Covering 81.86 hectares, the garden has a diverse collection of Chinese plants, including 3500 species and 6000 varieties of local regional flora from the Middle and Lower Yangtze River are located in the gardens.

The Penjing Garden was established in 1978 and is 4 hectares (9.9 acres) in size. A penjing museum was added in 1995. The 5000 square metre Tropicarium was opened to the public in 2001. It is a conservatory with 3500 species of tropical and subtropical plant.

Established in 1988, The Magnolia Garden covers 1.51 hectares and has 40 species, including Magnolia denudata, Magnolia liliiflora, Magnolia grandiflora, Magnolia cylindrica, Magnolia amoena, Michelia chapensis, Liriodendron chinense and others, including Magnolia × soulangeana. Established in 1980, the Peony Garden covers 3.24 hectares and has 120 cultivars of tree peony that were developed in China.

The Bamboo Garden was established in 1978 and has 74 species of bamboo across its 3.6 hectares. The 5.33 hectares of the Conifer Garden contain 280 species and varieties of conifer.

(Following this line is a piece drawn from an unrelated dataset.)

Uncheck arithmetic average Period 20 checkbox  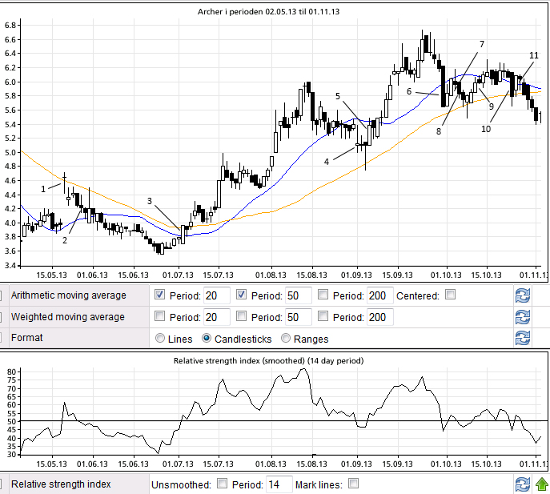tap(159, 295)
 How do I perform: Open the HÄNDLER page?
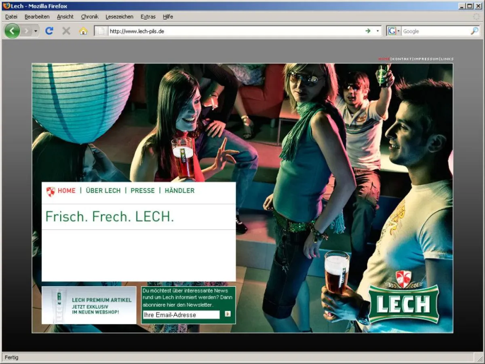pos(180,190)
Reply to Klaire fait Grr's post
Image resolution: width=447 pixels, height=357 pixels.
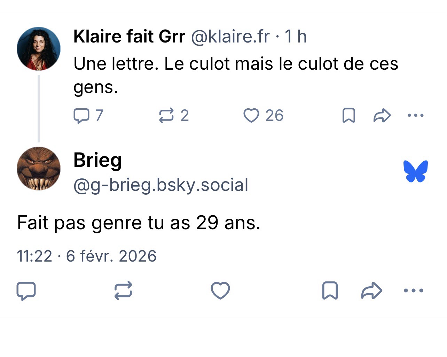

The garden employs a hundred horticultural staff, ten educational staff and thirty research staff.

==Transportation==
Shanghai Botanical Garden can be reached on the Shanghai Metro using Shanghai Metro Line 3 to Shanghai South Railway Station or Shilong Road Station. Alternatively, it can be accessed by rail from the main Shanghai South railway station.